Gen. Martin Dempsey, army chief of staff, and Gen. Jim Amos, Marine commandant, are warning that sequestration could result in overly deep cuts to the ground forces. But is anyone listening? Not so that you would notice.

As Mike O’Hanlon of Brookings noted yesterday in the Los Angeles Times, if sequestration continues unabated, the army could fall from 532,000 today to 380,000 active-duty soldiers–or even fewer. Figures of less than 300,000 have even been mentioned. That would cut the U.S. Army to a size not seen since the start of World War II.

The dangers of such an approach should be obvious. But few if any are paying attention to them in Washington today because the widespread assumption is that we will never have to fight another ground war again. Why this assumption has become prevalent is a mystery because it flies in the face of all known history–to wit, mankind has been fighting on the ground since his earliest days on this earth. Ground warfare continues notwithstanding the creation of air forces, computers, and precision, stand-off weapons such as drones and smart bombs. Just look at Syria, Afghanistan, Iraq, Libya, and a whole lot of other places.

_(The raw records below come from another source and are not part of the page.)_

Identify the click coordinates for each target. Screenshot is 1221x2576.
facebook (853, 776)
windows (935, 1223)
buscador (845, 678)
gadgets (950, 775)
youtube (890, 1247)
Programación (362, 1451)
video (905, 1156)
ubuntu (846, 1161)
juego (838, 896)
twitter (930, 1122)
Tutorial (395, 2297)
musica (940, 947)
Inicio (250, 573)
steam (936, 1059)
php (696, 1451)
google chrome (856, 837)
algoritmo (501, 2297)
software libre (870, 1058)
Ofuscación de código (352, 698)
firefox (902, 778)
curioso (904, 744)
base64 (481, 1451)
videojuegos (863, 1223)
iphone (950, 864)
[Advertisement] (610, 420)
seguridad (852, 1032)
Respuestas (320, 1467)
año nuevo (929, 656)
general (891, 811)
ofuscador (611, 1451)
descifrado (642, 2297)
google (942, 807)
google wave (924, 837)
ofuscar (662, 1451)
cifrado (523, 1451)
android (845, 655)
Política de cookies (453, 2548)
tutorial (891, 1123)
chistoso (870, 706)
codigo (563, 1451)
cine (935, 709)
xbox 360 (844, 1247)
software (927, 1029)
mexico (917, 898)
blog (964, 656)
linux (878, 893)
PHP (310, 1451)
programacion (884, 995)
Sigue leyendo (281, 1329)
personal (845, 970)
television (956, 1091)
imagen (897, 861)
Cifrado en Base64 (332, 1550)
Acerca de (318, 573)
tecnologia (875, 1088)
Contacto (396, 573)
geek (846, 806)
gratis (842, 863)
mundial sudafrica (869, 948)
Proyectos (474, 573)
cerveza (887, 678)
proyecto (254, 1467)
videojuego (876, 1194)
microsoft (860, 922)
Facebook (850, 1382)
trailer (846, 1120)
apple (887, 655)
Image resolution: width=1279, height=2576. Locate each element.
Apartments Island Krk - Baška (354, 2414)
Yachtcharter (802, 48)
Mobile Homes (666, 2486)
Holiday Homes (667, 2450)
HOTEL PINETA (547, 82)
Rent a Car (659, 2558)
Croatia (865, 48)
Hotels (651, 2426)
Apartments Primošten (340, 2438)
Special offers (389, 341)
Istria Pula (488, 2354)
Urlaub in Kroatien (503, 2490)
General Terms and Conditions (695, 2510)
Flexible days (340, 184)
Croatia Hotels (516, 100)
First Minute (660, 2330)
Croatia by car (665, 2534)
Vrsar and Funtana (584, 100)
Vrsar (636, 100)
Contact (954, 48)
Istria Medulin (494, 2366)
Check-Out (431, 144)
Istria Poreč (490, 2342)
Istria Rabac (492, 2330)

It is the height of hubris to imagine that the U.S. can stand aloof from such messes simply because we desire to do so. If history shows anything, it is that the U.S. has a tendency to get sucked into distant conflicts, and that includes the dispatch of ground forces. Just look at the 1990s–the last period of major defense downsizing when we got involved in Somalia, Bosnia, and Kosovo, among other places.

Today if we show an inability to field substantial ground forces we are practically inviting our enemies to challenge us in this arena of warfare, whether through the use of terrorist and guerrilla tactics or (more unlikely but not impossible) through conventional combat operations. Yet both Republicans and Democrats are so caught up in their political squabbles, with neither side being willing to address the fiscal danger of runaway entitlement spending, that they are oblivious to the impact their defense cuts are having on our military readiness in general and our ground-combat readiness in particular.

Dempsey and Amos might as well be talking to a brick wall for all the notice they are getting. We should be paying more attention because history shows that those in the past who have warned about the dangers of excessive defense drawdowns have inevitably been proven correct.